Quoted passage:
[Start of section]

Carnival Corporation (CCL): Time to Buy?

Carnival Corporation (NYSE:CCL) has endured a flurry of bad publicity amid the horrific Costa Concordia disaster as well as multiple breakdowns in the Gulf of Mexico that left passengers stranded without modern plumbing.

Although the events relate to only a small percentage of Carnival Corporation (NYSE:CCL)’s massive fleet of ships, the public relations disaster weighed heavily on first quarter bookings — the biggest booking quarter of the year. As a result, the stock has slumped to a level that may be attractive to long-term investors.

Immediate response to crisis

Before analyzing the company’s long-term prospects, let’s take a look at its response to the Gulf of Mexico breakdowns that are weighing on its business. The company recently announced plans to invest $600 million to $700 million on safety and hospitality systems; this is the most it has ever spent on operational enhancements.

[End of section]

Recorded data:
[Start of section]

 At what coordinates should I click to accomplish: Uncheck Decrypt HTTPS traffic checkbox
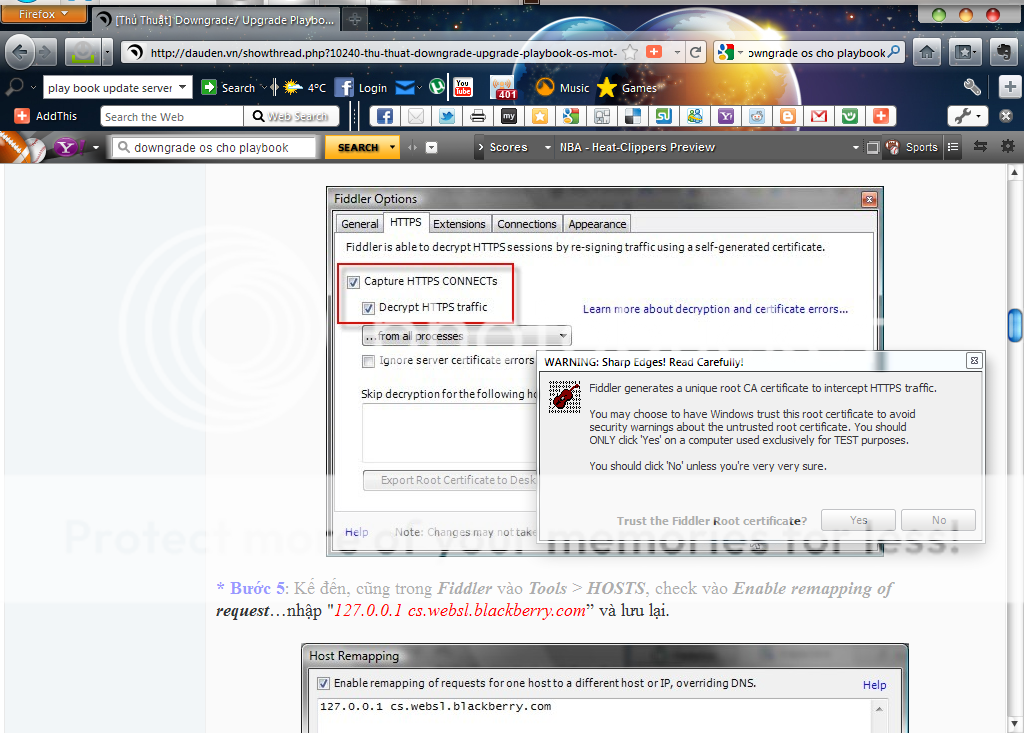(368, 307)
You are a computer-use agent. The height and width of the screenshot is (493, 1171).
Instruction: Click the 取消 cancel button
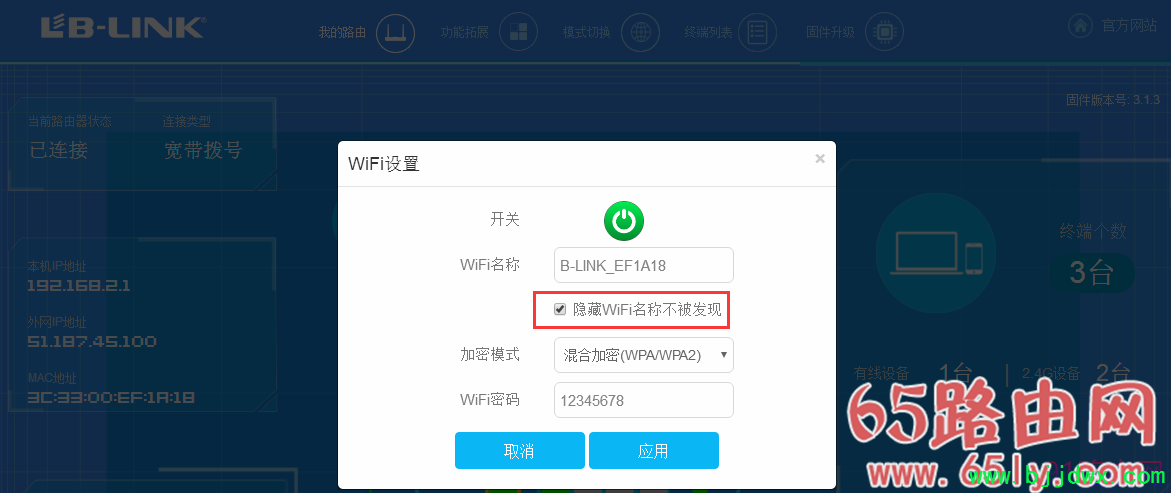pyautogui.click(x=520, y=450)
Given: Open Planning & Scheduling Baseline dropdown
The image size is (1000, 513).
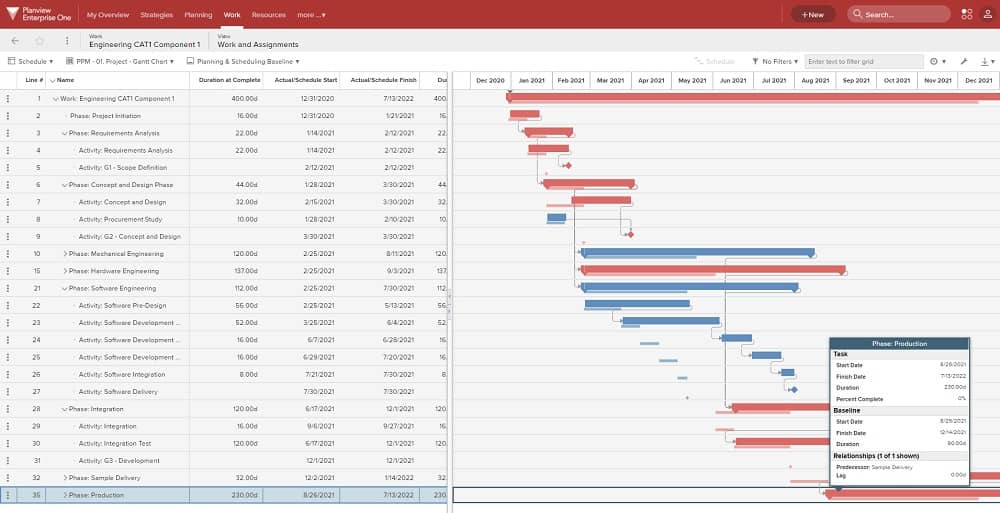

[End of section]
[Start of section]

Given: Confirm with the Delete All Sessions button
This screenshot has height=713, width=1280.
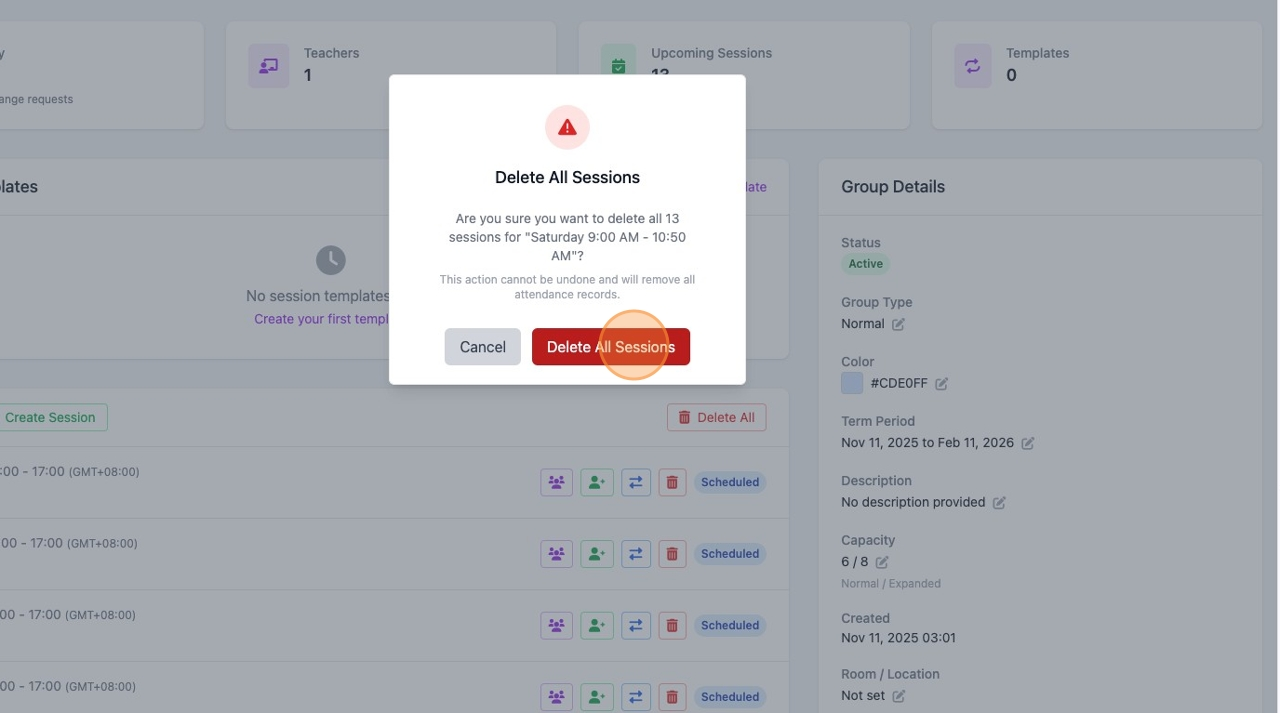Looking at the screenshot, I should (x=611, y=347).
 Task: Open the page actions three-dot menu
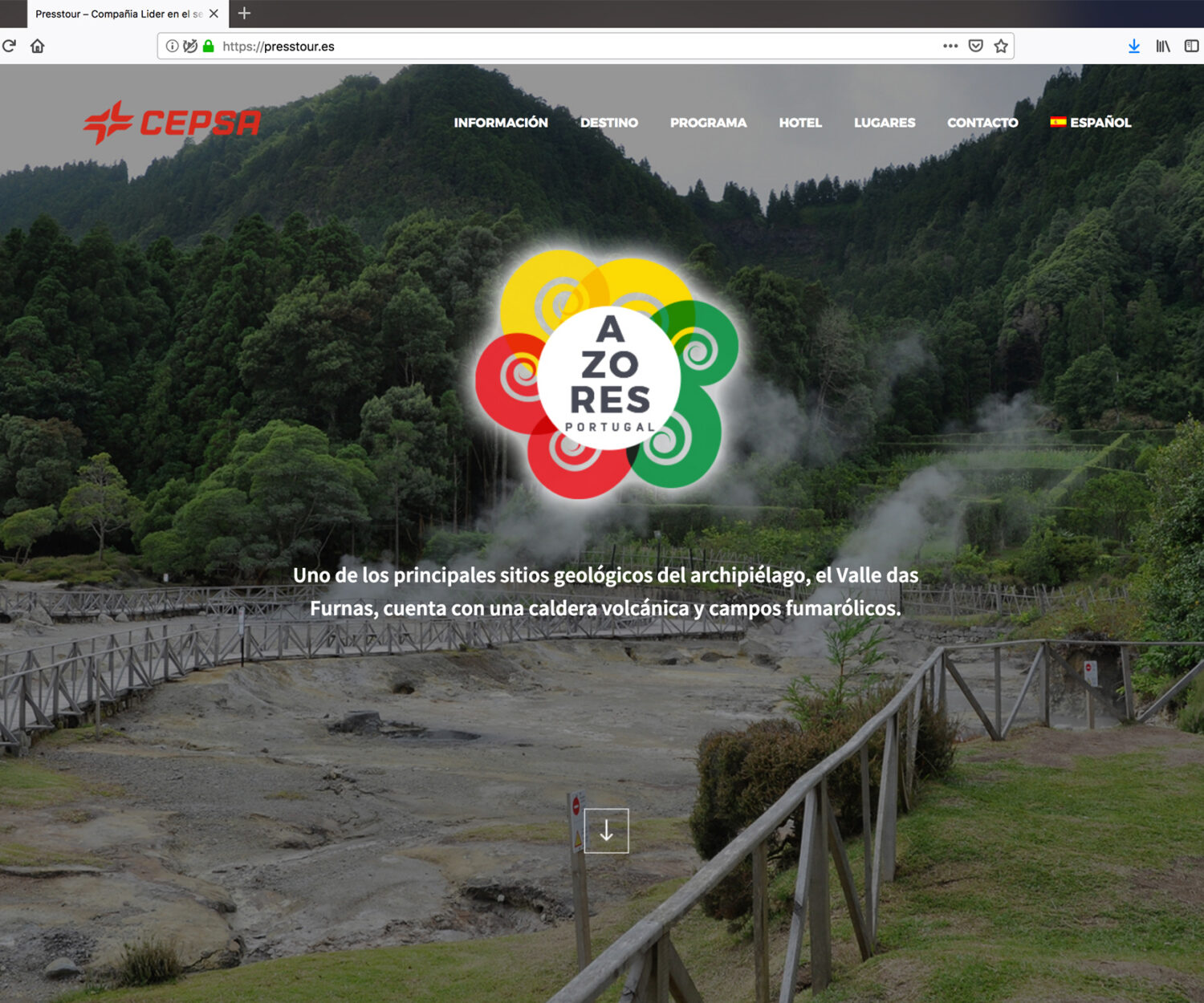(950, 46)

[End of section]

Tasks for this exercise:
a. According to the Carnival article, how much does the company plan to invest in safety and hospitality systems?
b. Rewrite the Carnival article's passage that begins at the words "Carnival Corporation (NYSE:CCL) has" and stops after "without modern plumbing.", swapping "stranded" for "stuck".

List of answers:
a. $600 million to $700 million

b.
Carnival Corporation (NYSE:CCL) has endured a flurry of bad publicity amid the horrific Costa Concordia disaster as well as multiple breakdowns in the Gulf of Mexico that left passengers stuck without modern plumbing.